Fig. 4 Structures of syringolin analogues.

Systematic analysis of the set of analogues consisting of macrocycles with different ring sizes and varying the presence and/or position of the second alkene shed light on the impact of the chemical structure of the macrocycle on the affinity and reactivity (Table 1). The 12-membered ring analogue 7, which has a Z-alkene, as well as the acyclic analogue 13, showed no inhibitory activity. For the analogues exhibiting inhibitory activity, not only K_i but also k₂ were highly varied, as shown in Fig. 5, and they showed variation in their properties depending on the chemical structure of the macrocycle. First, k₂ is governed by the ring size of the macrocycle. Specifically, the smaller the ring, the larger the k₂ value. Analogue 8, which has an 11-membered macrocycle with an E-alkene, is the most reactive analogue. It has a k₂ value of 5.51 ms⁻¹, which is 1.29-fold greater than that of the 12-membered 4. In the case of 11- and 12-membered analogues, introducing the second alkene increased the reactivity.
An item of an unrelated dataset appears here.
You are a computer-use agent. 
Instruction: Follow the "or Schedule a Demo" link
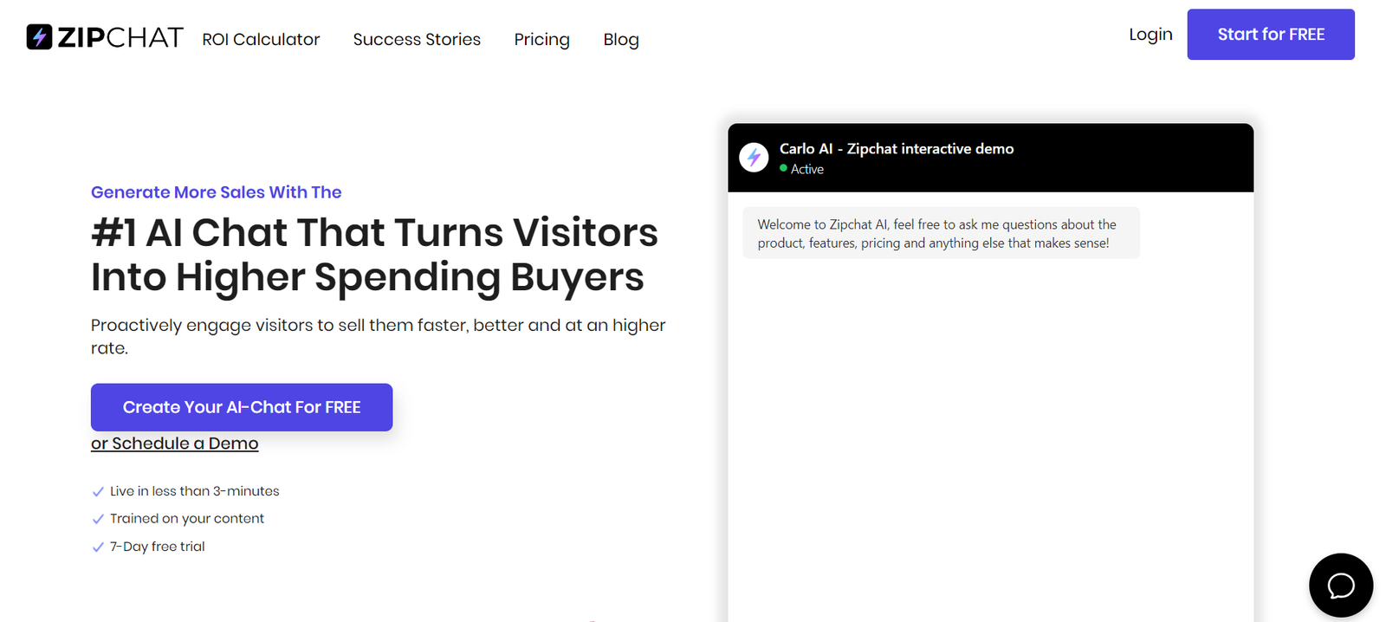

The 13-membered analogues 10–12 show a decrease in k₂, with values ranging from 0.875 to 2.03 ms⁻¹. Presumably, the smaller and strained macrocycle is more reactive to the Thr residue because the reaction relieves the ring strain upon oxa-Michael addition, which provides a driving force to accelerate the reaction rate with the proteasome.

Fig. 5 Plot of the kinetic parameters of syringolin analogues.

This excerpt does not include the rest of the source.